Minimizing the Pain of Lockstep Multiplayer

Posted: November 23rd, 2015 | Author: Dan | Filed under: Rapture | 3 Comments »

Written by Tundra Games CTO Andrew Weinkove

Rapture World Conquest is free to download here for iOS and here for Android

Our previous blog about going free can be found here

Introduction

Rapture – World Conquest was released on iOS in September 2014 as a single player only game. Multiplayer was implemented later and was added in an update in March 2015. The game was released for Android at the end of October 2015.

Any programmer who has ever grafted multiplayer functionality onto a single player game will tell tales of just how difficult the process can be. For Rapture, the process went relatively smoothly because we planned ahead for lockstep multiplayer and built in a number of systems from the start.

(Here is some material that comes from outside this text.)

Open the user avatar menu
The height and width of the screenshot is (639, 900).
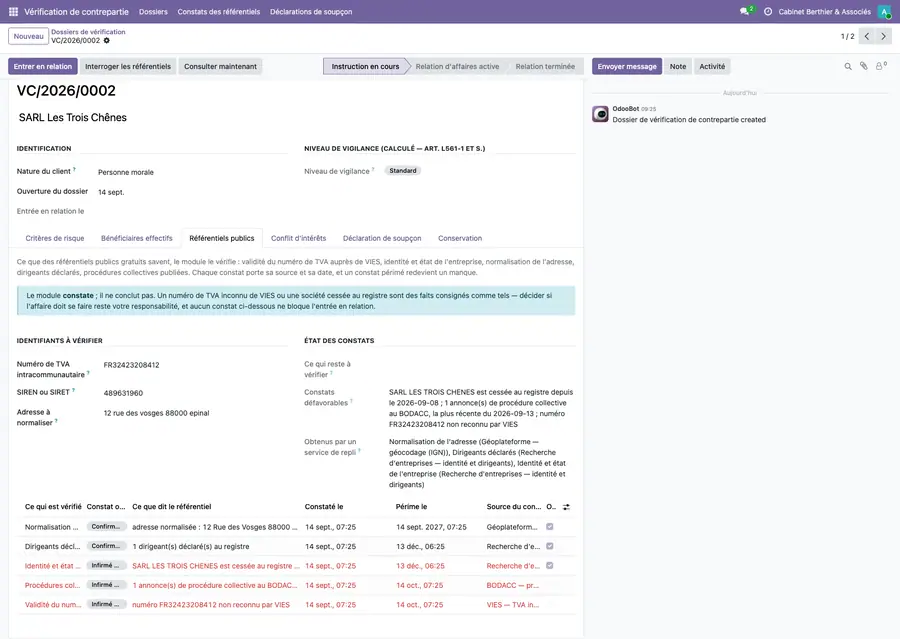(885, 11)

To coincide with the recent release of our Android version we have written this article to talk about the systems and processes we put in place that minimized the pain of lockstep.

Choosing Lockstep

The idea behind lockstep multiplayer is simple, if every player shares their input with every other player, the simulation can be run on everyone’s machines with identical input to produce identical output.[1]

Lockstep multiplayer has become somewhat unfashionable these days as server/client approaches offer many advantages in a lot of genres [2][3]. The key advantage of lockstep is its low bandwidth demands, the key disadvantage is high lag as the simulation can’t step forward until a machine has received the input from all of the players. With audiences generally having access to decent broadband, the attractiveness of low bandwidth requirements typically looks insignificant against the usability cost of high lag.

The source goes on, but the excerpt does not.